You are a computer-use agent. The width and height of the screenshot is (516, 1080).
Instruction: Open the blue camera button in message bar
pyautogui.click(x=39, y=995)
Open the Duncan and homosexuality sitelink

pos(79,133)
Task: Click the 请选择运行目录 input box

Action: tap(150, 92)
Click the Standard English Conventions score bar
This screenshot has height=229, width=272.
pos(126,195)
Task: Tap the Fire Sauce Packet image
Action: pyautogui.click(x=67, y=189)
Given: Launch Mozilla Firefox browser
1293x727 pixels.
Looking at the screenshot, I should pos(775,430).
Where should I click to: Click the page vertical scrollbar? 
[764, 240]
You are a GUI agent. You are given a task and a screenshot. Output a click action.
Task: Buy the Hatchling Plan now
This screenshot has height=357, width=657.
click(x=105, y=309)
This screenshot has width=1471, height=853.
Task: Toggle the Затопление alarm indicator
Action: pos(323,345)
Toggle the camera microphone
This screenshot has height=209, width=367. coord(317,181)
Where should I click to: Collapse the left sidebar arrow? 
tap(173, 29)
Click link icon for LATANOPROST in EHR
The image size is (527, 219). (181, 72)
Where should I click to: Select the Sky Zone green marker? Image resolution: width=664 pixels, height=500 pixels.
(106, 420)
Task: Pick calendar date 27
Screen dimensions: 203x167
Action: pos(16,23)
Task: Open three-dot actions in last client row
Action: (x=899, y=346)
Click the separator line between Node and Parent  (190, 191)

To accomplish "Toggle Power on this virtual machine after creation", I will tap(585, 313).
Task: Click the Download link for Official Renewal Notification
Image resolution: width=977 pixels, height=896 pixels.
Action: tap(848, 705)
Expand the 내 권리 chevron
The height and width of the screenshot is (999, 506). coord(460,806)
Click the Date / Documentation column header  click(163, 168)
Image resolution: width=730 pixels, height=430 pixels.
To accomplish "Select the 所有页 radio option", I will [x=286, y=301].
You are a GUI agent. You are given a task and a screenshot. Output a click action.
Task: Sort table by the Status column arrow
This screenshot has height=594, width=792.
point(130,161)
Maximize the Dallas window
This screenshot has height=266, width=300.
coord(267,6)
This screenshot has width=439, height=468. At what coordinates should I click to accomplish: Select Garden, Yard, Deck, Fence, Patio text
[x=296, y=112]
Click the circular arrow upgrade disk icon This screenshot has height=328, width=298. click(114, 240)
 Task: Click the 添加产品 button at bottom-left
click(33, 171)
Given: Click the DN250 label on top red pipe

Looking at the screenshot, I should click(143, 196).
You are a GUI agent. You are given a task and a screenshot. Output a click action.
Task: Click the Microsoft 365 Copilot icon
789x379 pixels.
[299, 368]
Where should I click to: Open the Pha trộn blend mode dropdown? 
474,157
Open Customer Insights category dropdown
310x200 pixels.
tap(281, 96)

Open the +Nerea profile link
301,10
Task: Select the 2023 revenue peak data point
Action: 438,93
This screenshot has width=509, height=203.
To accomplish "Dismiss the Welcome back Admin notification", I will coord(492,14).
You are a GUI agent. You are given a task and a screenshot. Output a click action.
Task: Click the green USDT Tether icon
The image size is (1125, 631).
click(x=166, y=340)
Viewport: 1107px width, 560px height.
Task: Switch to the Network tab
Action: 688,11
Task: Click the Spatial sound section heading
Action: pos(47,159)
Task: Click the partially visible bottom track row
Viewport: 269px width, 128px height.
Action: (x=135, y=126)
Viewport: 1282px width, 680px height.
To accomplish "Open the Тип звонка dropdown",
------------
Which lines of the records contain the word "column"? Copy each of them.

Click the Date / Documentation column header  click(163, 168)
Task: Sort table by the Status column arrow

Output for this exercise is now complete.